- Exercise goal: Identify every line in the listing below that contains the word "action", and copy each of those lines.

- Available data:
======

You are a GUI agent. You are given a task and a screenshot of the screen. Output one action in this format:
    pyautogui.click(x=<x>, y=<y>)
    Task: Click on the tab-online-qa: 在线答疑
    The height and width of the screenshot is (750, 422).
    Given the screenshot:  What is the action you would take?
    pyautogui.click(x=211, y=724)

======

- Exercise result:
You are a GUI agent. You are given a task and a screenshot of the screen. Output one action in this format:
    Given the screenshot:  What is the action you would take?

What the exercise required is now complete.